**Text shown:**
● ● ● ●
0

I have a use case where I have an incoming event stream containing event information about our customers. These events contain information such as the customers ID, order type, order $ value, item count in order, and other data.

I am trying to build a system that indexes this information in daily, weekly, monthly, and lifetime aggregates. Since the data comes in in real time, I'd like the processing to be in as real time as possible.

One option I was considering was to index this data manually as it comes in into these aggregation levels. The problem with this is that a sudden burst of late arriving events from the past can cause cascading upstream calculations at the weekly, monthly and yearly levels.

Another way was to simply throw all the data into a DB, and run some batch jobs to compute the summaries on some regular interval.

My end goal is to precompute snapshots and put them into DynamoDB or MongoDB to vend this info to our app clients.

This problem seems like a cross between data engineering/processing and building a data store to serve a real-time application. If anyone has any suggestions on approaches I'm all ears!

Note: In terms of scale, This system will process millions of events per day.

thebighoncho
  • 385
  • 2
  • 6
  • 20

1 Answers1

0

In my opinion, you should go for the batch job approach and do the evaluations at regular intervals.

Reason: Due to the occurrence of late events from the past that you are mentioning, you are forced to possibly recalculate anything at any moment, which will lead to difficult internal logic and has an unpredictable impact on performance.

Also, I would question your real-time requirement. Who is the receiver of the evaluation results and for what purpose and how often will these results be looked at? It might be well acceptable to provide results that do not yet include the last interval (let's say the current day or the current hour).

Gerd
  • 2,568
  • 1
  • 7
  • 20
● ● ● ●
**Extracted information:**
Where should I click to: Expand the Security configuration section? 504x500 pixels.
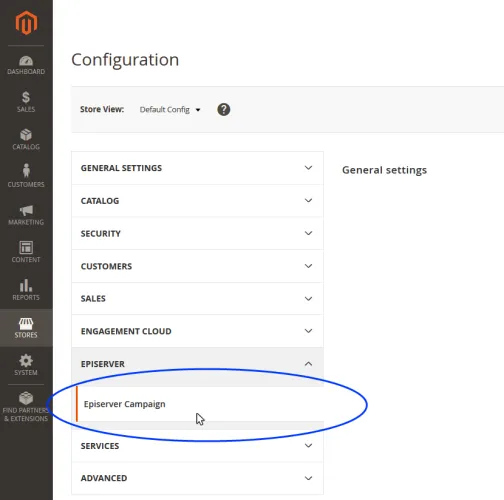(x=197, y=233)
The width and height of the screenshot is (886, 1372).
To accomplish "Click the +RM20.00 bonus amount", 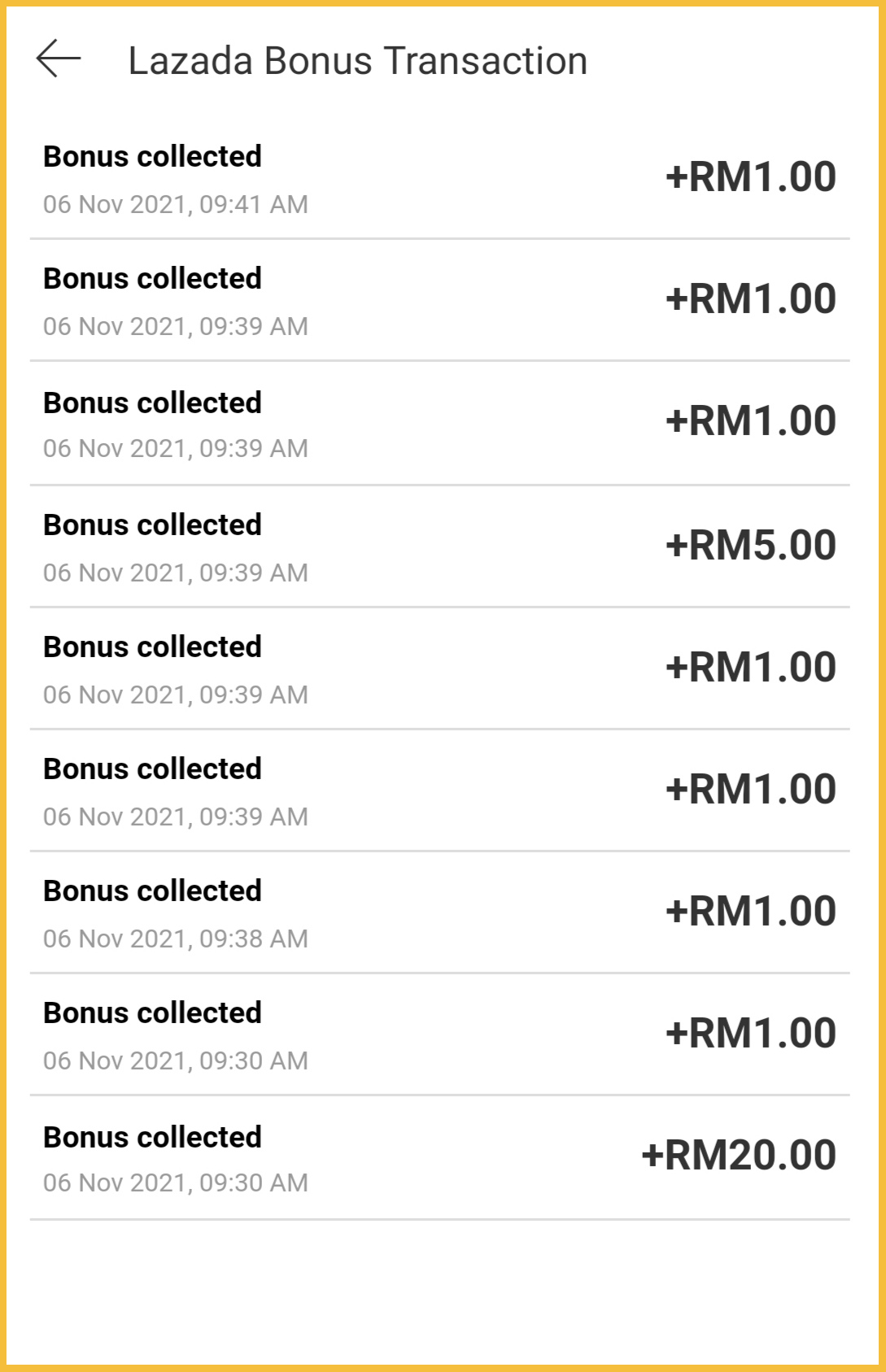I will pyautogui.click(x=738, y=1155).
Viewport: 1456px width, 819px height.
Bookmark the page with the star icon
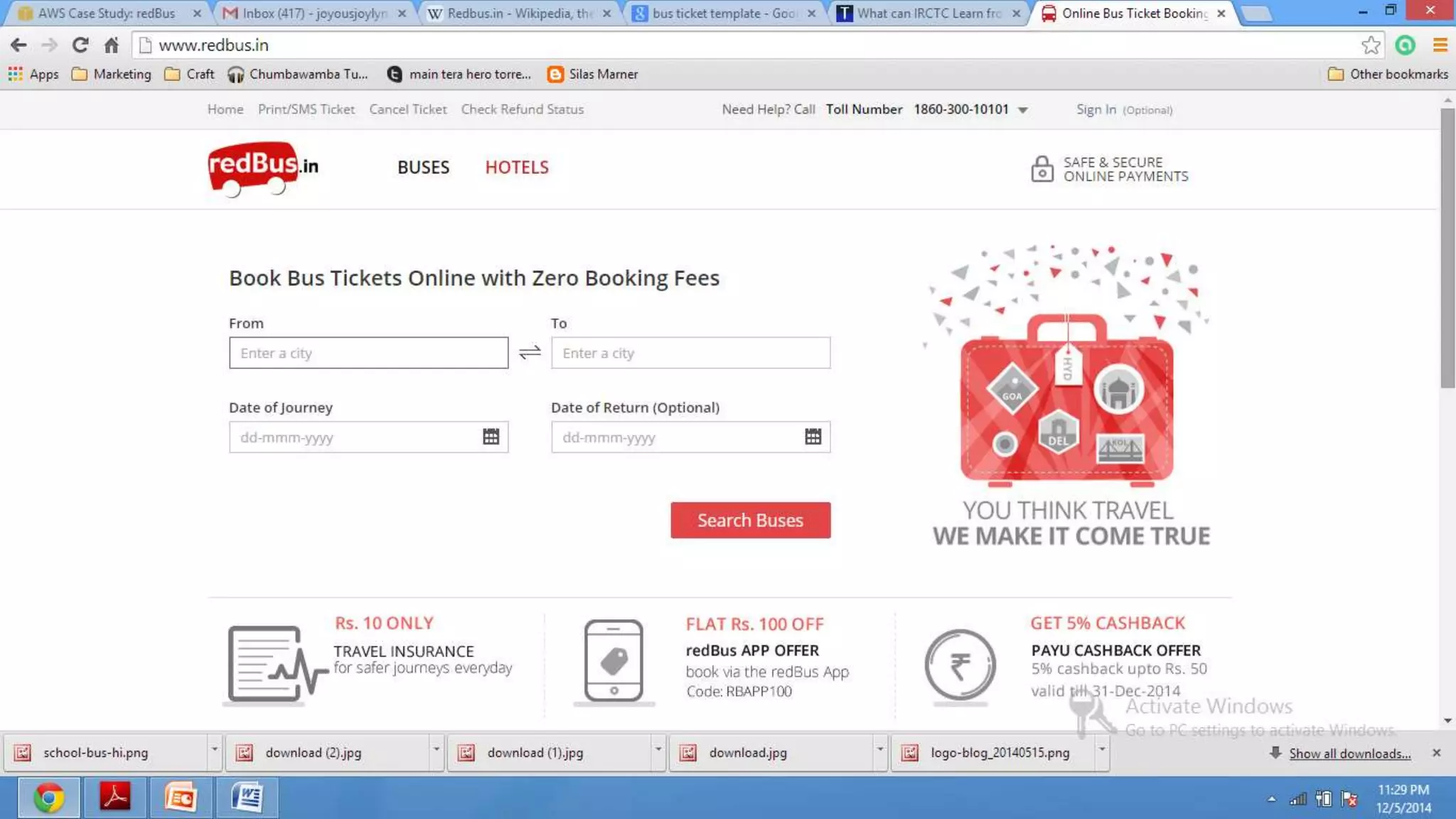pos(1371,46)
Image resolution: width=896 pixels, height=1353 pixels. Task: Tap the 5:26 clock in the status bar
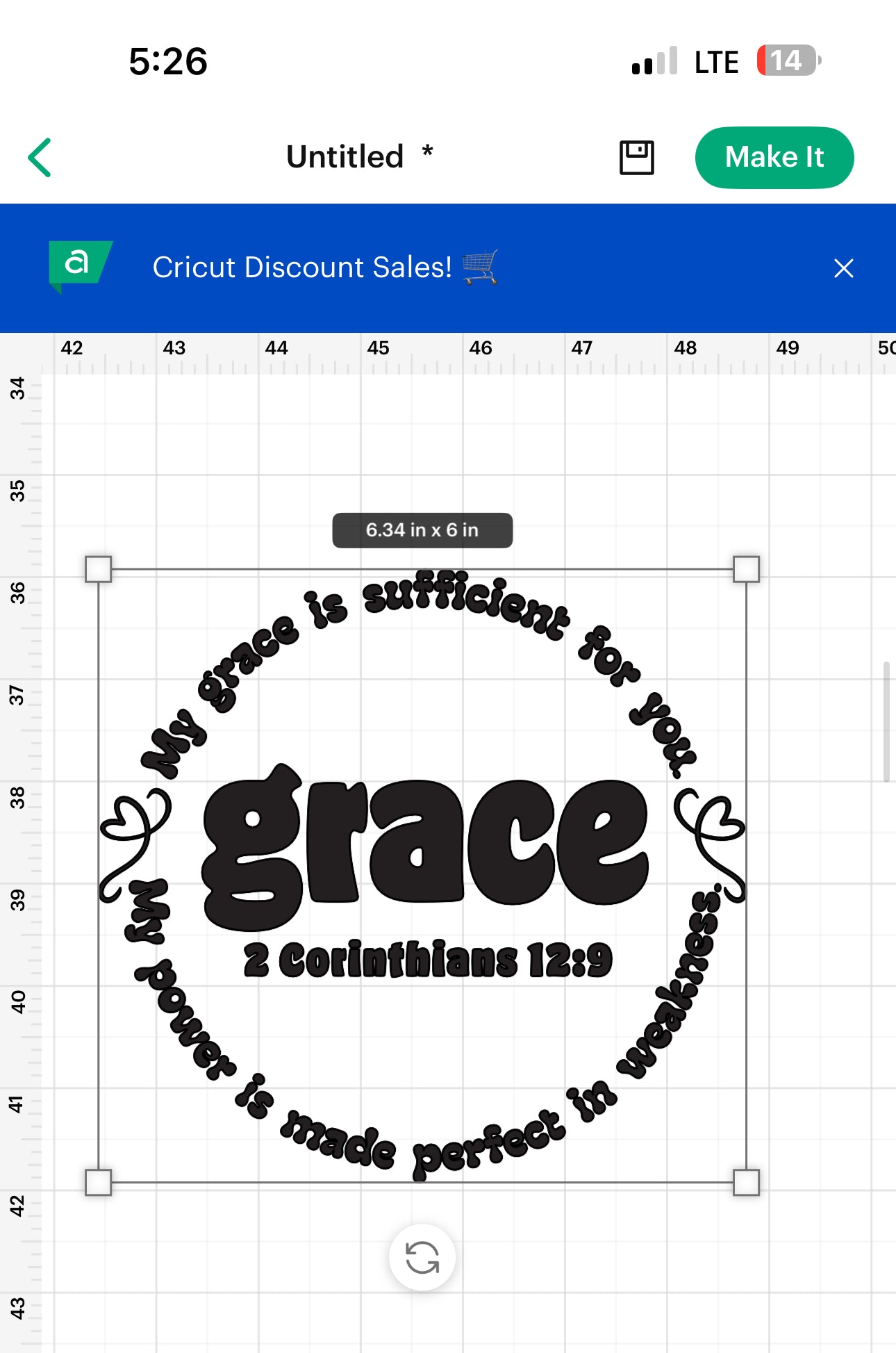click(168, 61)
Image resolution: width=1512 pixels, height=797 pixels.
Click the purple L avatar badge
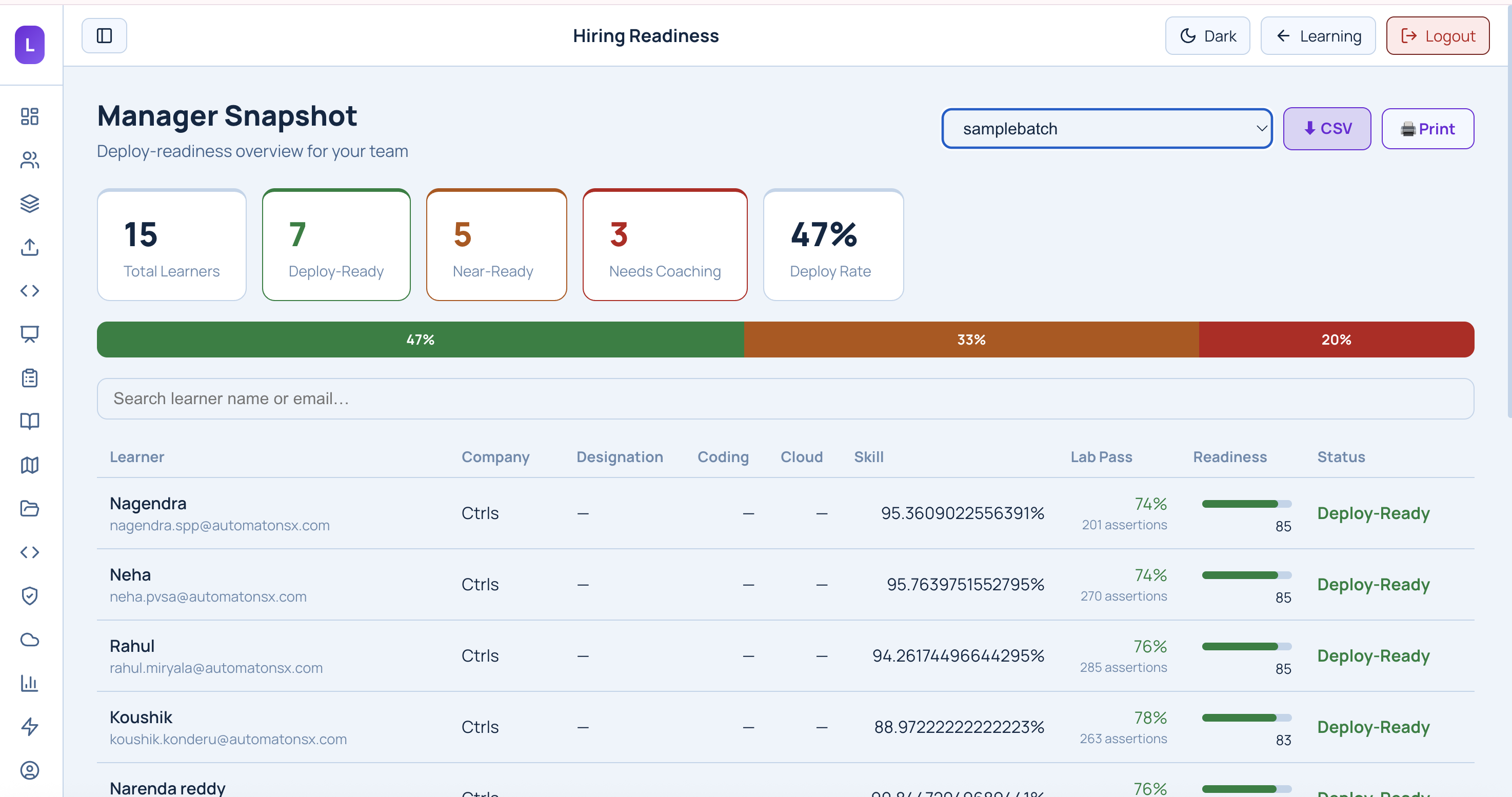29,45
● ● ● ●
**Tasks and exercises:**
[a] Rewrite the stretch of the forum thread from "Note: In terms" through "at regular intervals.", replacing "batch job" with "stream processing".
[b] In the forum thread, which databases does the person asking want to put the precomputed snapshots into?

**Answers:**
[a]
Note: In terms of scale, This system will process millions of events per day.

thebighoncho
  • 385
  • 2
  • 6
  • 20

1 Answers1

0

In my opinion, you should go for the stream processing approach and do the evaluations at regular intervals.

[b] DynamoDB or MongoDB.